Switzerland-based GeNeuro SA has raised €17.5 million in a private share placement, enabling it to complete a new clinical trial of its experimental treatment for multiple sclerosis temelimab. The trial will be conducted at the Karolinska Institutet and the Academic Specialist Center in Stockholm, Sweden and is expected to report results in the second half of 2021.
A combination of the anti-platelet medicine Brilinta (ticagrelor) with aspirin can reduce the risk of stroke and death in patients with minor acute ischaemic stroke or at high risk of a transient ischaemic attack, according to AstraZeneca Plc. Data from a Phase 3 trial involving more than 11,000 patients showed a statistically significant and clinically meaningful reduction in the risk of stroke for those who received Brilinta and aspirin compared with aspirin alone.
Autolus Therapeutics Plc has raised a gross $80 million from a secondary offering on Nasdaq to support the ongoing clinical development of its engineered T cell therapies for cancer. After deducting expenses, the net proceeds for the company were $74.2 million. Autolus is a portfolio company of Syncona Ltd and has a pipeline of candidate products for the treatment of haematological malignancies and solid tumours.

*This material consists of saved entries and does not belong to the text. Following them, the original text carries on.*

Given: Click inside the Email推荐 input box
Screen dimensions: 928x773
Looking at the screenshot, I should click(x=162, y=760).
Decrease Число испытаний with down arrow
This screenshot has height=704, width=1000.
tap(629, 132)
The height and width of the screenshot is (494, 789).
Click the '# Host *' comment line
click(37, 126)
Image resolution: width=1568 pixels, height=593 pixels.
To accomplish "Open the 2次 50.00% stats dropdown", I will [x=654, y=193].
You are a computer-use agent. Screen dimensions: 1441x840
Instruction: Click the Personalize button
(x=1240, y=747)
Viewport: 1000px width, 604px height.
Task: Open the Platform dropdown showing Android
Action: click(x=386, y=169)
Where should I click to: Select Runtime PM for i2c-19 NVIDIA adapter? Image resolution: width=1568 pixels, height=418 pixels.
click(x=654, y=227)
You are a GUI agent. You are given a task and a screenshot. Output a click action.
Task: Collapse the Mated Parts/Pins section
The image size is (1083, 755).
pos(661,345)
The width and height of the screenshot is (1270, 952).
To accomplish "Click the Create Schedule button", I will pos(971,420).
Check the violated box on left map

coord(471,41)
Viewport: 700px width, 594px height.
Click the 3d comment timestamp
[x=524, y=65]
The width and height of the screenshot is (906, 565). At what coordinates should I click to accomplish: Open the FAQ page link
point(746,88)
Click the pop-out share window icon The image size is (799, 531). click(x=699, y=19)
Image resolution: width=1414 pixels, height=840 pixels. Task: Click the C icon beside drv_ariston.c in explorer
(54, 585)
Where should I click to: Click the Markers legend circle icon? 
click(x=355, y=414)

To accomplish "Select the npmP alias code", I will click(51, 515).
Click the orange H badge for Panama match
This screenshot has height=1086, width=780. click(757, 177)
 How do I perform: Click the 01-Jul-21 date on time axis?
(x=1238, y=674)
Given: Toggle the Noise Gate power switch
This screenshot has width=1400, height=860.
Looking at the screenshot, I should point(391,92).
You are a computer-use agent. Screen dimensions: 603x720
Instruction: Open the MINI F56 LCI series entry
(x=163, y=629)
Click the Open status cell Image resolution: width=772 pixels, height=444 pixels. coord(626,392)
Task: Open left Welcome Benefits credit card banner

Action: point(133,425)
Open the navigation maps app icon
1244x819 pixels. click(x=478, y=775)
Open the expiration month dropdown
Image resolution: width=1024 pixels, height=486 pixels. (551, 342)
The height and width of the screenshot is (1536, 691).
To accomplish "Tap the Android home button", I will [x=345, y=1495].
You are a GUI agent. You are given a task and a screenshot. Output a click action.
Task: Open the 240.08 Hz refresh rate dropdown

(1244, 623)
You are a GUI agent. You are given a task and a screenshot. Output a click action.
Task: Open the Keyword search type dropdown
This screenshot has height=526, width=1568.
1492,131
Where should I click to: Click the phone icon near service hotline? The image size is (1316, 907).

The company made an initial public offering of shares on Nasdaq in 2018 and went back to the market the following year to raise $100.8 million.
A new epigenetic medicine has been approved in the US to treat epithelioid sarcoma, a rare sub-type of soft tissue sarcoma that affects young adults. The drug, Tazverik (tazemetostat), is a small molecule inhibitor of EZH2 methyltransferase which regulates gene expression. By blocking the activity of EZH2, the drug is expected to keep cancer cells from growing. The Food and Drug Administration announced the authorisation on 23 January.
A new drug has been approved in the US for thyroid eye disease, a rare condition in which the muscles and fatty tissues behind the eye become inflamed, causing the eyes to bulge. Tepezza (teprotumumab) is a monoclonal antibody that targets the insulin-like growth factor-1 receptor with the goal of modifying the course of the disease. In issuing the approval, the Food and Drug Administration said Tepezza is the first non-surgical treatment for thyroid eye disease, which can cause eye pain, double vision and sensitivity to light.
A Phase 3 trial of a lipid-lowering drug involving more than 13,000 patients has been discontinued after the study’s monitors concluded the medicine was unlikely to deliver benefits to patients. The sponsor, AstraZeneca Plc, was attempting to show that patients with mixed dyslipidaemia who are at risk of cardiovascular disease could be helped by Epanova (omega-3 carboxylic acids), a compound derived from fish oil. The patients were all on optimal statin therapy. But the independent data monitoring committee concluded that a benefit was unlikely.
Germany-based Medigene AG has reported positive top-line data from an early clinical study of a dendritic cell vaccine for cancer which showed both safety and tolerability as well as early signs of efficacy. The vaccine was administered to 20 patients with acute myeloid leukaemia, of whom half were 60 years of age or older. This patient cohort is often ineligible for haematopoietic stem cell transplantation and has poorer treatment outcomes, the company said. The balance of patients were younger than 60 years.
A Phase 3 study of the checkpoint antibody Tecentriq (atezolizumab) did not meet its primary endpoint of disease-free survival compared with observation in patients with muscle-invasive urothelial cancer, the developer Roche announced on 24 January.
An experimental treatment for Type 1 spinal muscular atrophy (SMA) has reached its primary endpoint in a pivotal trial of infants, paving the way for a US regulatory decision by late May, according to the developer Roche. The drug, risdiplam, is a small molecule that works by increasing the amount of protein produced by the survival motor neuron-2 (SMN2) gene.